===== Data provided =====
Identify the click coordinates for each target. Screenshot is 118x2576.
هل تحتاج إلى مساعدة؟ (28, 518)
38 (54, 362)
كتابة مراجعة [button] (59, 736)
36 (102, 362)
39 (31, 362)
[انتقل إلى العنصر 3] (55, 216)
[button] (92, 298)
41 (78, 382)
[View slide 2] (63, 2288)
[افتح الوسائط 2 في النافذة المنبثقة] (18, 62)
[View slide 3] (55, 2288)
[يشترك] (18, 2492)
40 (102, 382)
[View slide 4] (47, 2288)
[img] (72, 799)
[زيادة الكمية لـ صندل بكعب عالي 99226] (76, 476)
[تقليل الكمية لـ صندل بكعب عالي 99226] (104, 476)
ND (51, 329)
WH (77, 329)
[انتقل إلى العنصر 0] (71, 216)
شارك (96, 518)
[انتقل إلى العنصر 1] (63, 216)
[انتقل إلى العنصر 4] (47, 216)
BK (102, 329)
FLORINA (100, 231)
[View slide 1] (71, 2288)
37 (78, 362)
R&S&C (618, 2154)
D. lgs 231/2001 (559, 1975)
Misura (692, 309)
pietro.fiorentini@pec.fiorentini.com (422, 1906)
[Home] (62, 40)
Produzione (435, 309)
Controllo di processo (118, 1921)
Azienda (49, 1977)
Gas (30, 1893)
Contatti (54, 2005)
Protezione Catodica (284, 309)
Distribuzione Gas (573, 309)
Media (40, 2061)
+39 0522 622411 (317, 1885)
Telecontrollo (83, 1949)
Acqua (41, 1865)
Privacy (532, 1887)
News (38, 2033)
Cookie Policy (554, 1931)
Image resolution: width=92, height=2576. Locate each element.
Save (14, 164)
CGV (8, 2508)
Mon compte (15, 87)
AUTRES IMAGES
=====
* **Aim of the exercise**
All the records above are to be reproduced exactly.

* **Response**
Identify the click coordinates for each target. Screenshot is 118x2576.
هل تحتاج إلى مساعدة؟ (28, 518)
38 (54, 362)
كتابة مراجعة [button] (59, 736)
36 (102, 362)
39 (31, 362)
[انتقل إلى العنصر 3] (55, 216)
[button] (92, 298)
41 (78, 382)
[View slide 2] (63, 2288)
[افتح الوسائط 2 في النافذة المنبثقة] (18, 62)
[View slide 3] (55, 2288)
[يشترك] (18, 2492)
40 (102, 382)
[View slide 4] (47, 2288)
[img] (72, 799)
[زيادة الكمية لـ صندل بكعب عالي 99226] (76, 476)
[تقليل الكمية لـ صندل بكعب عالي 99226] (104, 476)
ND (51, 329)
WH (77, 329)
[انتقل إلى العنصر 0] (71, 216)
شارك (96, 518)
[انتقل إلى العنصر 1] (63, 216)
[انتقل إلى العنصر 4] (47, 216)
BK (102, 329)
FLORINA (100, 231)
[View slide 1] (71, 2288)
37 (78, 362)
R&S&C (618, 2154)
D. lgs 231/2001 (559, 1975)
Misura (692, 309)
pietro.fiorentini@pec.fiorentini.com (422, 1906)
[Home] (62, 40)
Produzione (435, 309)
Controllo di processo (118, 1921)
Azienda (49, 1977)
Gas (30, 1893)
Contatti (54, 2005)
Protezione Catodica (284, 309)
Distribuzione Gas (573, 309)
Media (40, 2061)
+39 0522 622411 (317, 1885)
Telecontrollo (83, 1949)
Acqua (41, 1865)
Privacy (532, 1887)
News (38, 2033)
Cookie Policy (554, 1931)
Image resolution: width=92, height=2576. Locate each element.
Save (14, 164)
CGV (8, 2508)
Mon compte (15, 87)
AUTRES IMAGES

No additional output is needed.